Julius Corentin Acquefacques
Julius Corentin Acquefaques c'est beau, malin, poétique, intelligent, original, amusant, intéressant... bref, c'est une série qui sort très nettement du lot, unique en son genre, dont il serait dommage de passer à côté. Comme il l'a déjà été mentionné plus bas, les tomes 1, 3 et 5 sont très nettement plus réussis que les 4 et 2. Ils sont tout simplement géniaux. Idée amusante : faites lire le 5eme tome à un ami, et surveillez le discrètement pendant qu'il découvre l'oeuvre. Attendez qu'il arrive au "bon" moment de la BD pour prendre une photo bien compromettante... attendez vous à des portraits d'anthologie ^_^ (testé et approuvé !)
Pilules bleues
Je fais un peu les choses à l'envers puisque j'ai lu "Pilules bleues" après Lupus.
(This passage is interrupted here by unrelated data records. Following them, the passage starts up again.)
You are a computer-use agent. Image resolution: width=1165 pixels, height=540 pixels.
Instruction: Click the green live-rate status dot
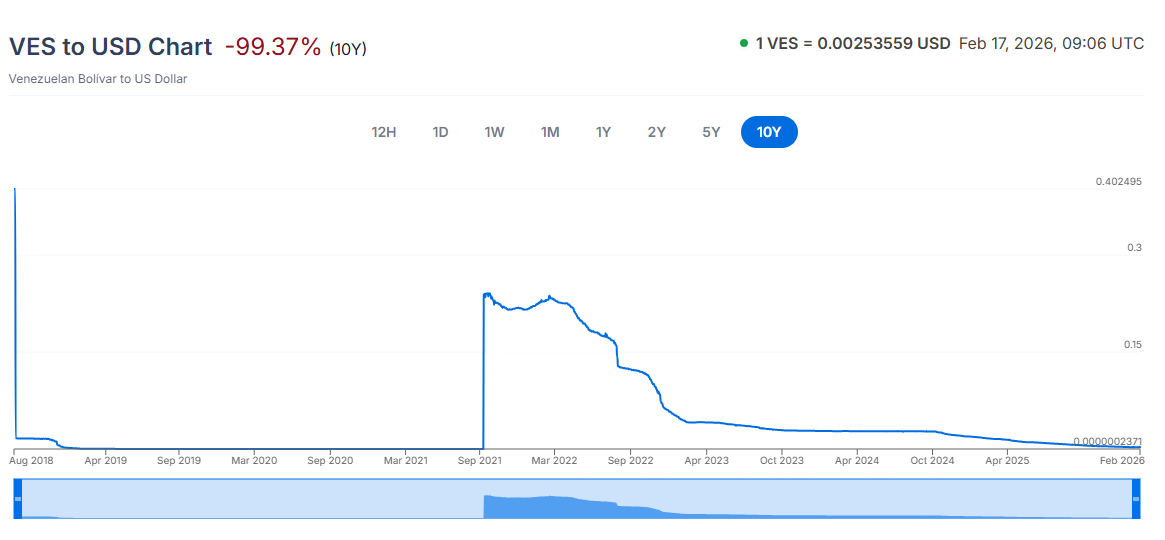744,43
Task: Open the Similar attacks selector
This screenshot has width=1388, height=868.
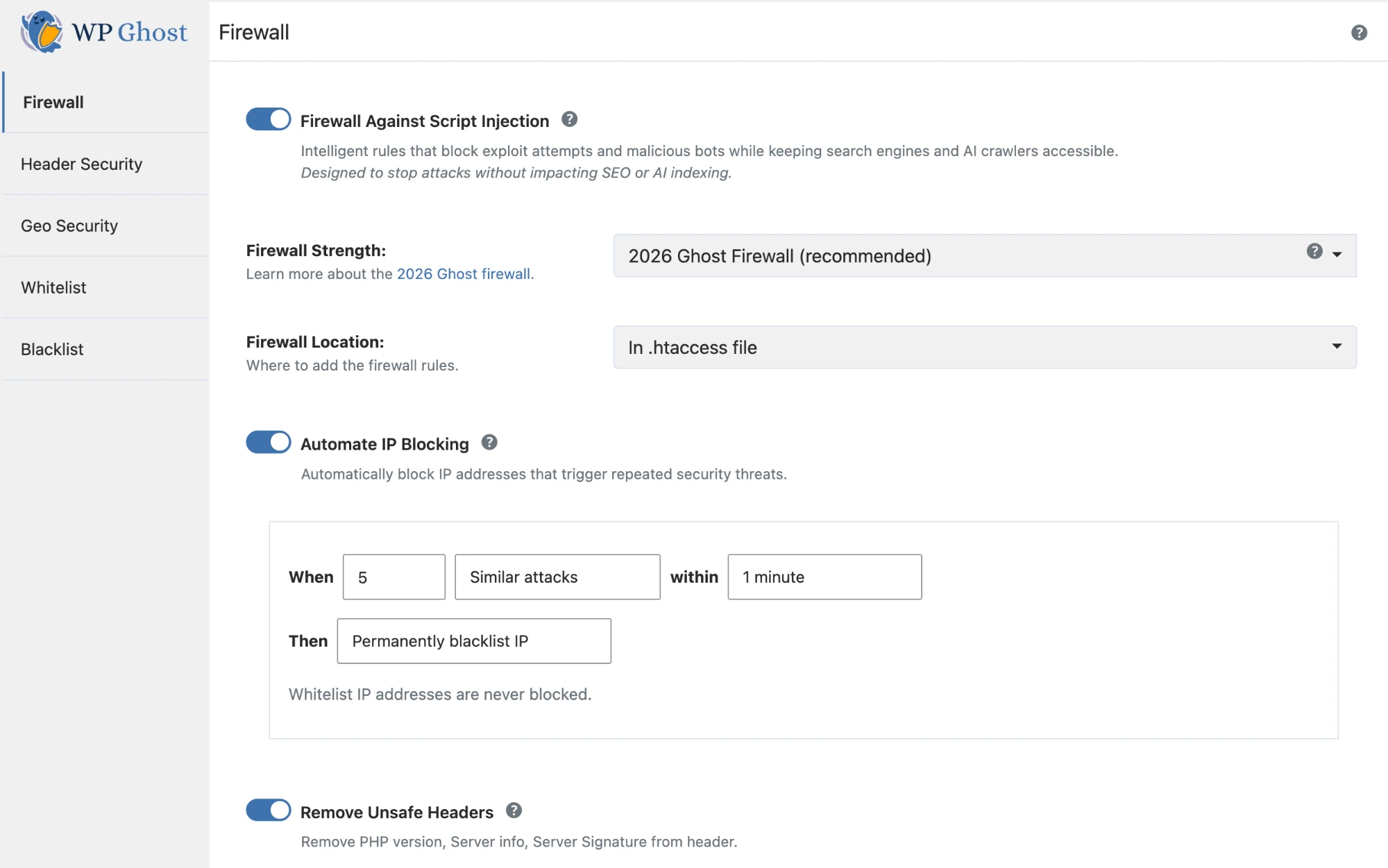Action: coord(557,577)
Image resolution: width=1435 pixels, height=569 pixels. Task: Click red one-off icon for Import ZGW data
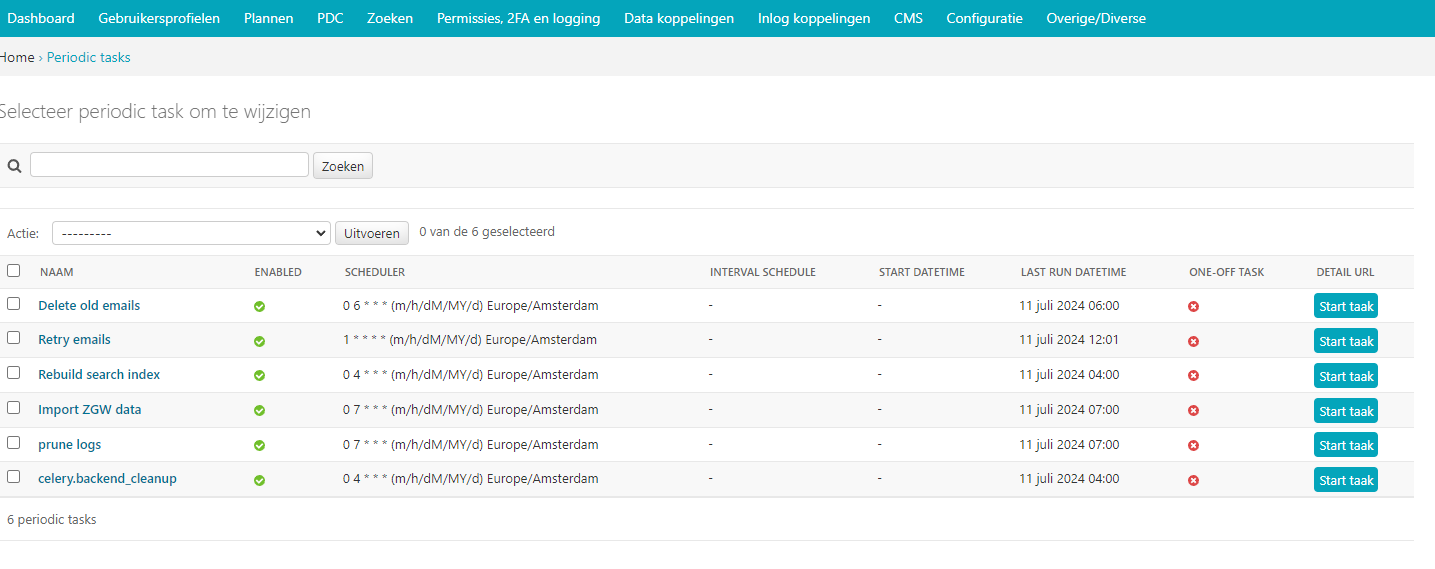(1193, 411)
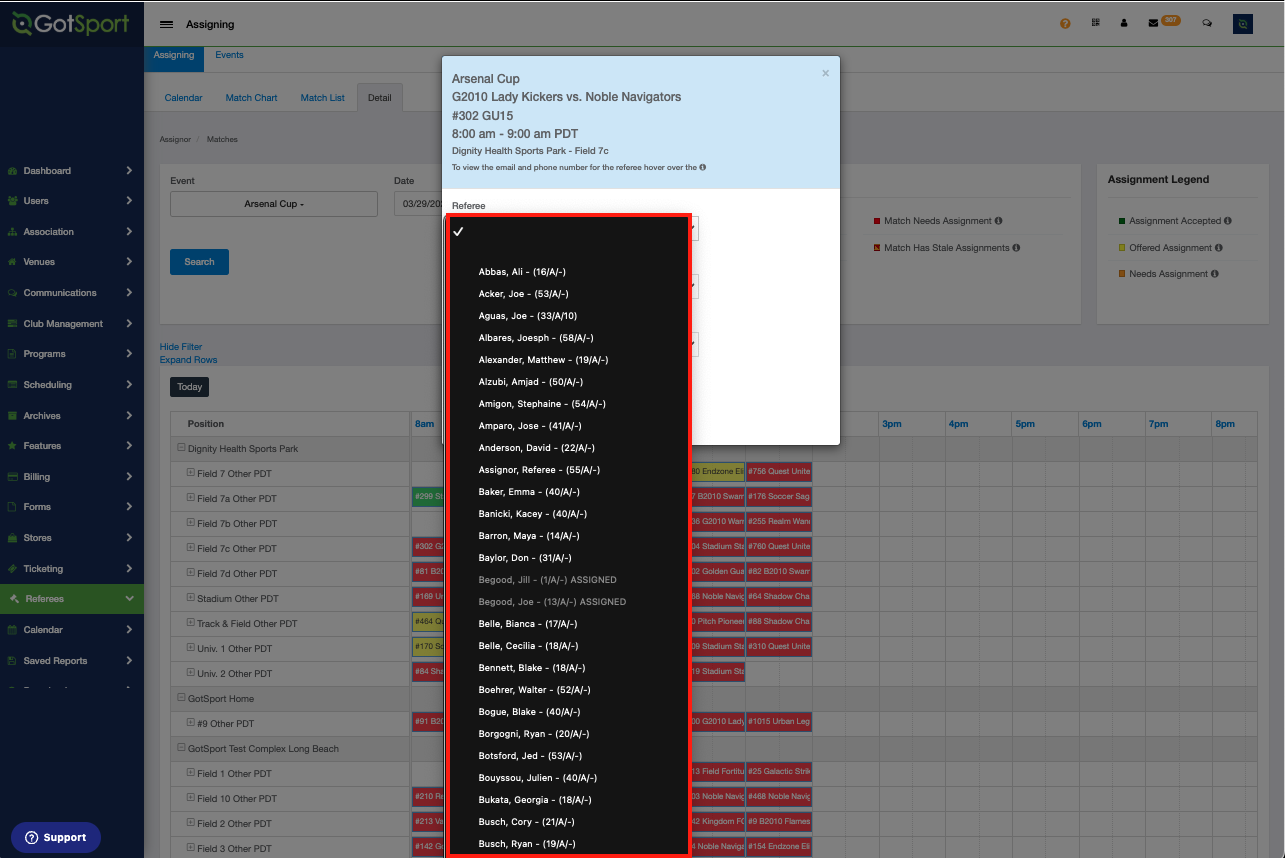The height and width of the screenshot is (858, 1285).
Task: Open the Arsenal Cup event dropdown
Action: [x=273, y=203]
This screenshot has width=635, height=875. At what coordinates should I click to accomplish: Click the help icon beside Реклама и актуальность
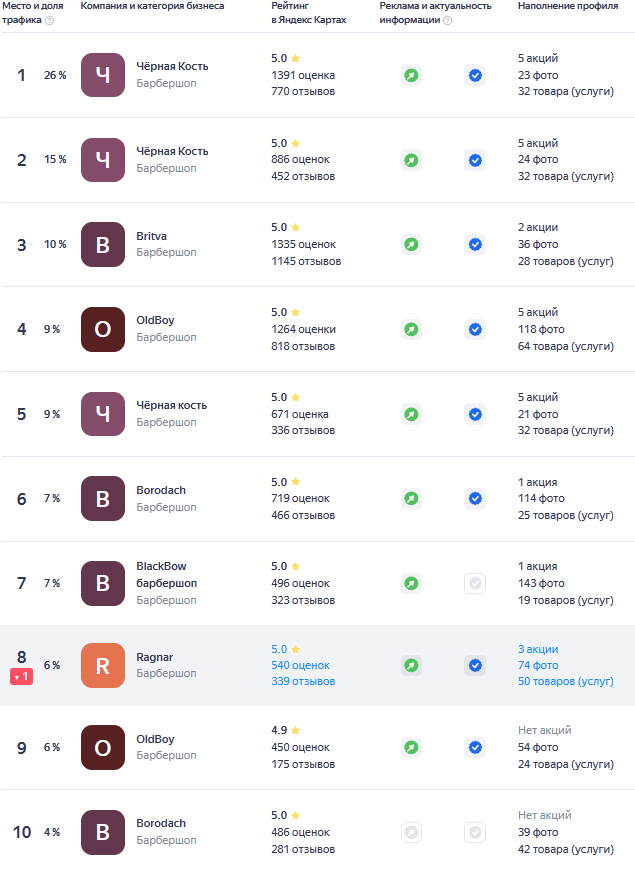coord(447,20)
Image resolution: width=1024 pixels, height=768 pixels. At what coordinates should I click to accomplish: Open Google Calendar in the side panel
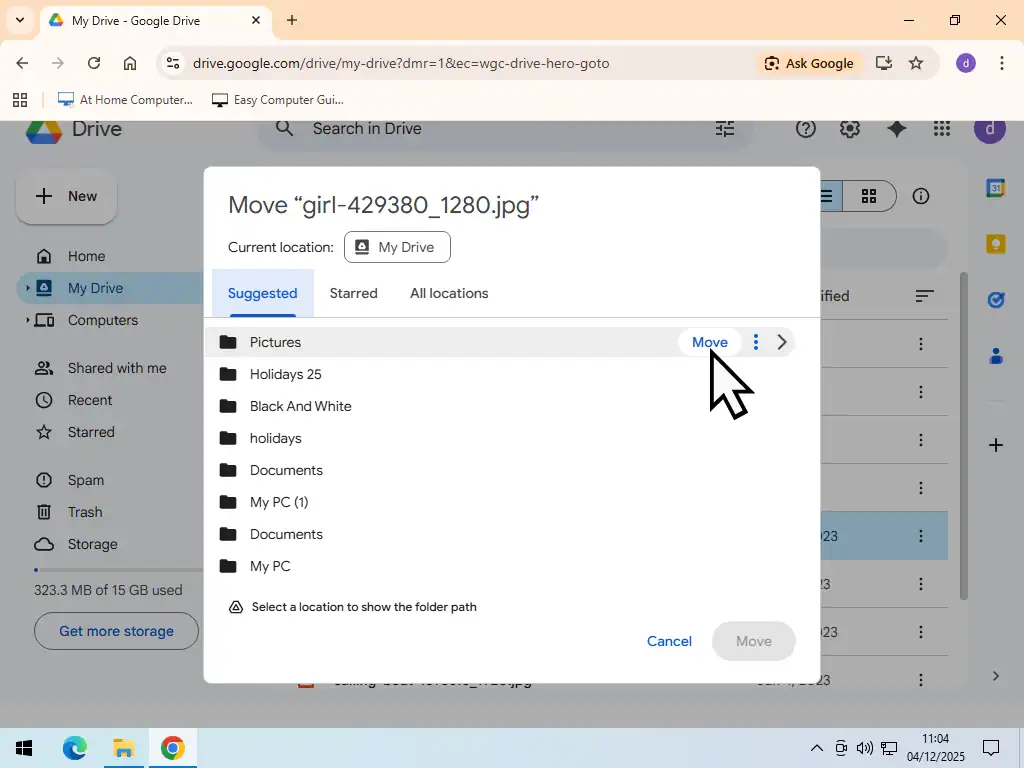(995, 189)
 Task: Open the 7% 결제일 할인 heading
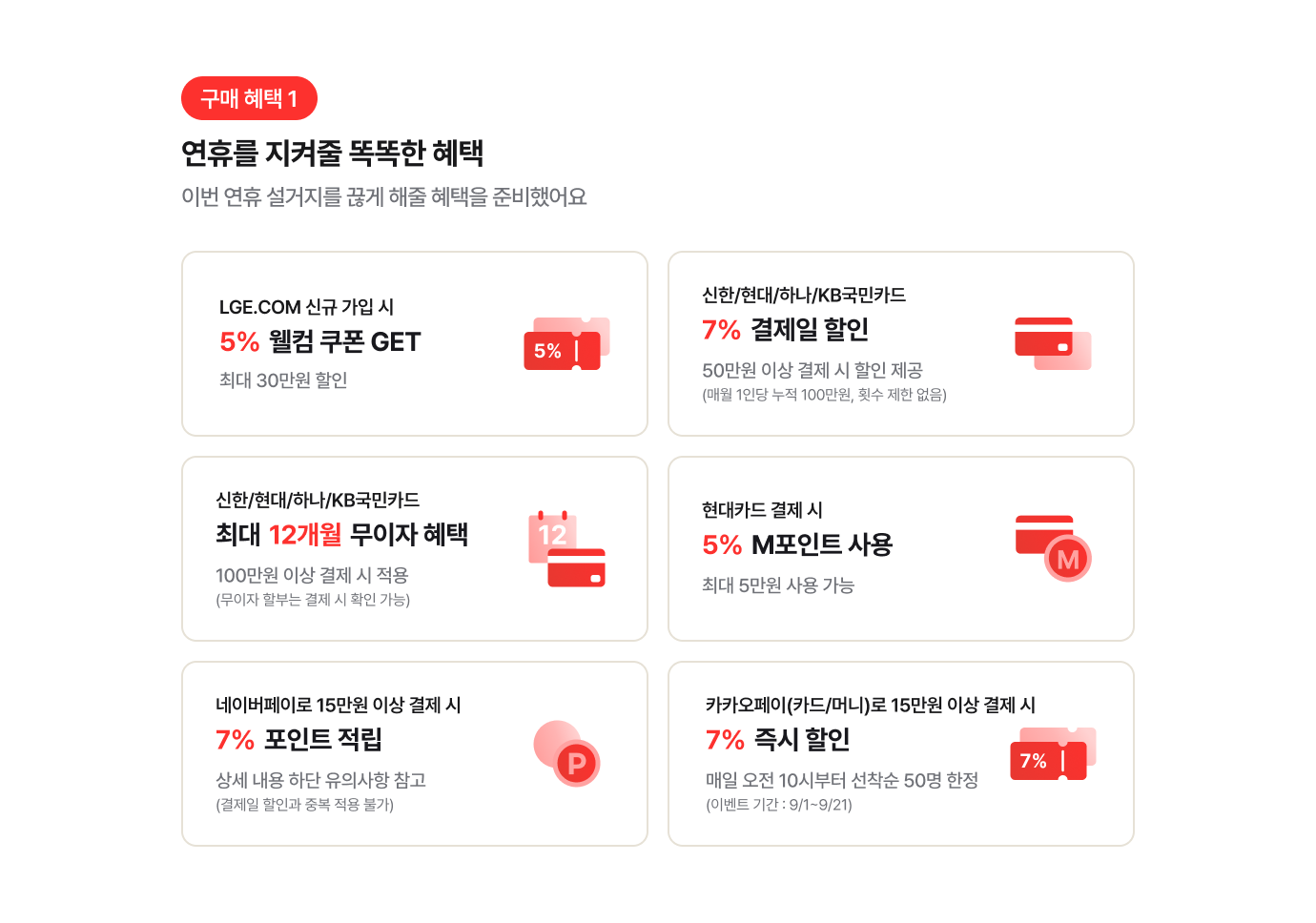point(786,329)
Déjà sensible au dessin de Peeters dans Lupus, je ne peux que confirmer cette impression: Peeters dessine bien. Son trait est touchant, presque aérien. Son scénar, pour partie autobiographique, est merveilleux de pudeur et de justesse, beau tout simplement. Sans jamais tomber dans le pathos, Peeters donne de l'espoir, nous fait partager ses craintes, ses attentes, ses désirs. Ce qui aurait pu être un comble de voyeurisme devient l'histoire d'un couple d'amis. Oui le sujet est fort mais il est surtout formidablement traité. C'est pas tout de parler de la maladie, encore faut-il avoir du talent pour en parler comme cela, pour arriver à nous faire rire avec un rhinocéros dans une des parties les plus dramatiques du livre. "Pilules bleus" est une tranche de vie sublimée par le talent d'un auteur hors norme.